M$^{3}$D: A Multimodal, Multilingual and Multitask Dataset for Grounded Document-level Information Extraction

Multimodal information extraction (IE) tasks have attracted increasing attention because many studies have shown that multimodal information benefits text information extraction. However, existing multimodal IE datasets mainly focus on sentence-level image-facilitated IE in English text, and pay little attention to video-based multimodal IE and fine-grained visual grounding.
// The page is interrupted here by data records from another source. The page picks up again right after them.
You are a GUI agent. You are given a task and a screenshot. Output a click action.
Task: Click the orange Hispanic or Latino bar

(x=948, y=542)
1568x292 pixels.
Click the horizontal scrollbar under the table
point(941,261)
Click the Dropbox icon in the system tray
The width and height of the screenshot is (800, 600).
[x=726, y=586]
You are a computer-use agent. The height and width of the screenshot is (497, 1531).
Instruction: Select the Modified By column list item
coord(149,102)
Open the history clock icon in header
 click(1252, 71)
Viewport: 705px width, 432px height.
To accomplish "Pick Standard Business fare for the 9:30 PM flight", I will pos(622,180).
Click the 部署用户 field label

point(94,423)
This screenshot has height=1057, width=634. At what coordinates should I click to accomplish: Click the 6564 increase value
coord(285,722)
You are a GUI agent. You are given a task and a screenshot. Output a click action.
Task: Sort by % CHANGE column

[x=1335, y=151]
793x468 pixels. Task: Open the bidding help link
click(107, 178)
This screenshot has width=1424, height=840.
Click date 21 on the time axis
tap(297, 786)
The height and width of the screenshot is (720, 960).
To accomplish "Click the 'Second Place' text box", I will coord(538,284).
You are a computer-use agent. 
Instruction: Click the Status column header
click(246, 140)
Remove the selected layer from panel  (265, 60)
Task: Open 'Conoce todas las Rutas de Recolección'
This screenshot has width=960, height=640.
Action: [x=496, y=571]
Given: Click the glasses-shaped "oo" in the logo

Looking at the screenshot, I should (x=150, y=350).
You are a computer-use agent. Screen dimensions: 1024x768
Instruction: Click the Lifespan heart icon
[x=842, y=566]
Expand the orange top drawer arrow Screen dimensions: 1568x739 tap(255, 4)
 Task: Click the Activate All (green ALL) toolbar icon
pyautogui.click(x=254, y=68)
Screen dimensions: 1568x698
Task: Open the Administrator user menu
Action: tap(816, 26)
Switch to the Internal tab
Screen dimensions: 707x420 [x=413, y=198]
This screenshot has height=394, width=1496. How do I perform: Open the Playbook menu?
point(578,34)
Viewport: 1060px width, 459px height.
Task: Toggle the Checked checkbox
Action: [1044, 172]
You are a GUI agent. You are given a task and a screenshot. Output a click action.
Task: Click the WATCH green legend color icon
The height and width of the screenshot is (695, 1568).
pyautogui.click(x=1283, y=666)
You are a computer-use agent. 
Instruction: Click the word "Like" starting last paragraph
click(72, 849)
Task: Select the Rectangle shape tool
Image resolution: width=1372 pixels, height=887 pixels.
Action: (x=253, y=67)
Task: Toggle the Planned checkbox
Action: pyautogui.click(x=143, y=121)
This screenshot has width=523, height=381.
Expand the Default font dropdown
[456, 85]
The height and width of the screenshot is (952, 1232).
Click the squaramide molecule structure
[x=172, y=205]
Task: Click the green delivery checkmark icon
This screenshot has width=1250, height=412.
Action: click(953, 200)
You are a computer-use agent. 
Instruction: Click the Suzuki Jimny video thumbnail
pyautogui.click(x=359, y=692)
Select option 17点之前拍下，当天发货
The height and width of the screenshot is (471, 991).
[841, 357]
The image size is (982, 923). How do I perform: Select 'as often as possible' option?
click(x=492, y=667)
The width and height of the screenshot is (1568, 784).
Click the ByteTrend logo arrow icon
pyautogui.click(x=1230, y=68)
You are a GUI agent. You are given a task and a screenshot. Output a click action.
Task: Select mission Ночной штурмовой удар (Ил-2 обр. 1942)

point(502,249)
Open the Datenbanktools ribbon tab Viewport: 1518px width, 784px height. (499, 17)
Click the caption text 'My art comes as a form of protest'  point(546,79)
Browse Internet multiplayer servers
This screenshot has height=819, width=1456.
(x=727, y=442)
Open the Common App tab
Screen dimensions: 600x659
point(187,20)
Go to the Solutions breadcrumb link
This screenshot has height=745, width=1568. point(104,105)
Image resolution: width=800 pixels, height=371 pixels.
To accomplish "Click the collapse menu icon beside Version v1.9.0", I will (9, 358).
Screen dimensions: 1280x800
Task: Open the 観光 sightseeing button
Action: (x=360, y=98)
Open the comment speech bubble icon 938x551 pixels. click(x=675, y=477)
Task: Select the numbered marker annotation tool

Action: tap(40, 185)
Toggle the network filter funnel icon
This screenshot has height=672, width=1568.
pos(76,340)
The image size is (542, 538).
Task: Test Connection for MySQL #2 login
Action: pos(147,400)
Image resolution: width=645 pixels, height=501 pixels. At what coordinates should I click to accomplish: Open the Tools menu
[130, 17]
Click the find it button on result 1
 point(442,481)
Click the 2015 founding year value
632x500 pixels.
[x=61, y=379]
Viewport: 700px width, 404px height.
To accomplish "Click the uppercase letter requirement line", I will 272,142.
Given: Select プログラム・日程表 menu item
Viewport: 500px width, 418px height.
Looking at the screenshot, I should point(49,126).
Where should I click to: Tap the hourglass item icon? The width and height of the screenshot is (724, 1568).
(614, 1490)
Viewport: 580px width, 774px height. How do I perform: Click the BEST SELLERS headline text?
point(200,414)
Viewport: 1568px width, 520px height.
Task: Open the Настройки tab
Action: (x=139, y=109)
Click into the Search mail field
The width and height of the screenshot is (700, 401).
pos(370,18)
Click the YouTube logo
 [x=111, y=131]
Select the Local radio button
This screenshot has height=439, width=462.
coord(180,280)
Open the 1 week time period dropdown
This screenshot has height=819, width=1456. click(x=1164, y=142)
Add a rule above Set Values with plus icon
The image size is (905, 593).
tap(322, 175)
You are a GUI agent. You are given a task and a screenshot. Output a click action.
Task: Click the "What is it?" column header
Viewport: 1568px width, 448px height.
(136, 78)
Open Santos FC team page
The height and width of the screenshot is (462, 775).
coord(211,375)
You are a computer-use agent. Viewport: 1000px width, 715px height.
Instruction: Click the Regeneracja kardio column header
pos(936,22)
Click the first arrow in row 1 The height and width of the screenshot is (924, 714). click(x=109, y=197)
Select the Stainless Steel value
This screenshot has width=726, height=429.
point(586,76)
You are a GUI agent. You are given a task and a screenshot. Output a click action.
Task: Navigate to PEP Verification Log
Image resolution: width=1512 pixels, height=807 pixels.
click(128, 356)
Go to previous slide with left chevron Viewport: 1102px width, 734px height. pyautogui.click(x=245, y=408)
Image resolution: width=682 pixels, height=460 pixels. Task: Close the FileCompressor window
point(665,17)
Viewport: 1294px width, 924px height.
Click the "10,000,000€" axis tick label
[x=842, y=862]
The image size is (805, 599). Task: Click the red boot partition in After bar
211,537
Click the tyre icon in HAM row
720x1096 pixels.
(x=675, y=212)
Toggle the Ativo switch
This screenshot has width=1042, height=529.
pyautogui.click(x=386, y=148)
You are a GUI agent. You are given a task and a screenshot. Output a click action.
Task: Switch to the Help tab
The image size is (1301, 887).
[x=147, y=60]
Therefore, in order to promote the development of multimodal IE, we constructed a multimodal multilingual multitask dataset, named M$^{3}$D, which has the following features: (1) It contains paired document-level text and video to enrich multimodal information; (2) It supports two widely-used languages, namely English and Chinese; (3) It includes more multimodal IE tasks such as entity recognition, entity chain extraction, relation extraction and visual grounding. In addition, our dataset introduces an unexplored theme, i.e., biography, enriching the domains of multimodal IE resources. To establish a benchmark for our dataset, we propose an innovative hierarchical multimodal IE model. This model effectively leverages and integrates multimodal information through a Denoised Feature Fusion Module (DFFM). Furthermore, in non-ideal scenarios, modal information is often incomplete. Thus, we designed a Missing Modality Construction Module (MMCM) to alleviate the issues caused by missing modalities. Our model achieved an average performance of 53.80% and 53.77% on four tasks in English and Chinese datasets, respectively, which set a reasonable standard for subsequent research. In addition, we conducted more analytical experiments to verify the effectiveness of our proposed module. We believe that our work can promote the development of the field of multimodal IE.

翻译：多模态信息抽取任务日益受到关注，因为许多研究表明多模态信息有助于文本信息抽取。然而，现有的多模态信息抽取数据集主要集中于英语文本的句子级图像辅助信息抽取，对基于视频的多模态信息抽取和细粒度视觉定位关注较少。因此，为促进多模态信息抽取的发展，我们构建了一个名为M$^{3}$D的多模态、多语言、多任务数据集，其具备以下特点：（1）包含成对的文档级文本与视频，以丰富多模态信息；（2）支持两种广泛使用的语言，即英语和中文；（3）涵盖更多多模态信息抽取任务，如实体识别、实体链抽取、关系抽取和视觉定位。此外，我们的数据集引入了一个尚未被探索的主题——人物传记，从而丰富了多模态信息抽取资源的领域。为了为我们的数据集建立基准，我们提出了一种创新的分层多模态信息抽取模型。该模型通过一个去噪特征融合模块（DFFM）有效利用并整合多模态信息。此外，在非理想场景下，模态信息常常不完整。因此，我们设计了一个缺失模态构建模块（MMCM）以缓解由模态缺失引起的问题。我们的模型在英语和中文数据集上的四项任务中分别取得了平均53.80%和53.77%的性能，为后续研究设定了合理的标准。此外，我们进行了更多分析性实验以验证所提出模块的有效性。我们相信，我们的工作能够推动多模态信息抽取领域的发展。